■ **Text section**
# Covering a warehouse floor - using scissor lifts



## DunesPainting (Jul 22, 2016)

What do you all use and/or recommend for protecting a warehouse floor from dryfall? We'll be spraying dryfall, and using multiple scissor lifts. This project is approximately 10,000 sq ft of new construction (cement floor), and approx. 50,000 sq ft of an existing building.

I've read other threads recommending rosin paper, ram board, 4 mil plastic, etc. Which will hold up better with scissor lifts, and is the most cost effective to put down and use?


----------



## Woodco (Nov 19, 2016)

Thats kind of the whole point of using dryfall.... 
So you dont have to.


----------



## DunesPainting (Jul 22, 2016)

Woodco said:


> Thats kind of the whole point of using dryfall....
> So you dont have to.


I know, but the last project we sprayed dryfall on, it ended up not all drying before hitting the floor . The flooring contractor charged the GC $25,000 to clean it off the floors, so I'm trying to avoid that again. Luckily, the GC was a friend of mine on that project.


----------



## kmp (Jan 30, 2011)

■ **Supplied information**
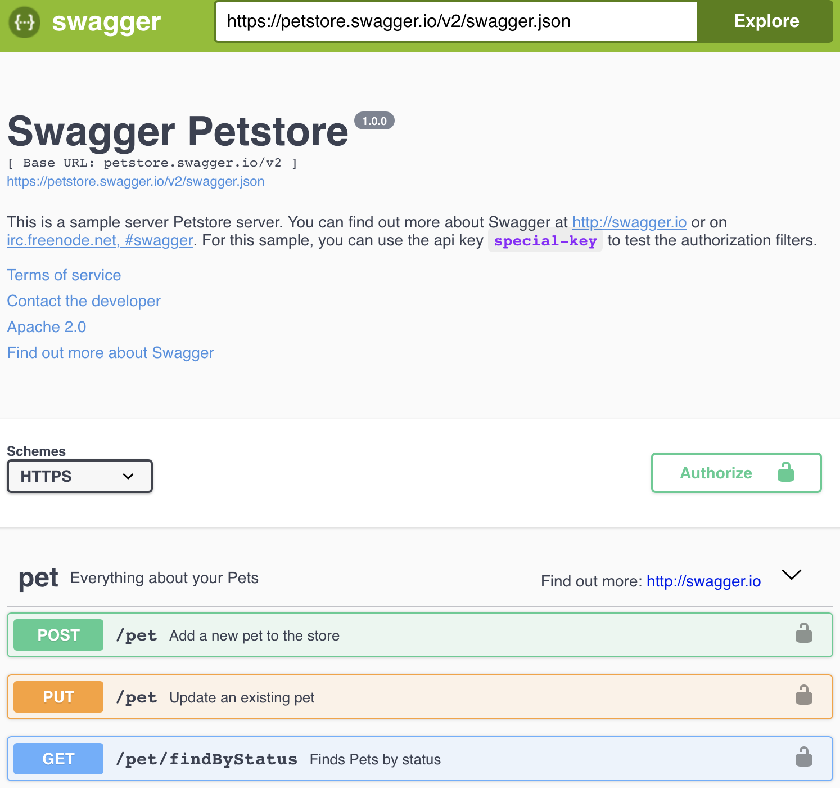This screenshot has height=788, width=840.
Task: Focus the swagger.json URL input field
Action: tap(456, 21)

==

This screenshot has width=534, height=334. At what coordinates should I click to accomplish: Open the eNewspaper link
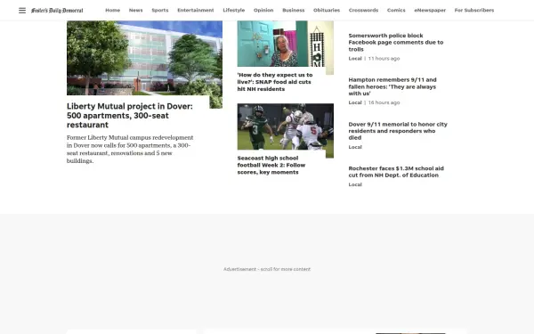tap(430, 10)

■ **Things to do**
A) Output the passage of the warehouse floor thread above from "# Covering a" to "down and use?".
B) In the warehouse floor thread, how much did the flooring contractor charge the GC to clean dryfall off the floors?

■ **Expected outputs**
A)
# Covering a warehouse floor - using scissor lifts



## DunesPainting (Jul 22, 2016)

What do you all use and/or recommend for protecting a warehouse floor from dryfall? We'll be spraying dryfall, and using multiple scissor lifts. This project is approximately 10,000 sq ft of new construction (cement floor), and approx. 50,000 sq ft of an existing building.

I've read other threads recommending rosin paper, ram board, 4 mil plastic, etc. Which will hold up better with scissor lifts, and is the most cost effective to put down and use?

B) $25,000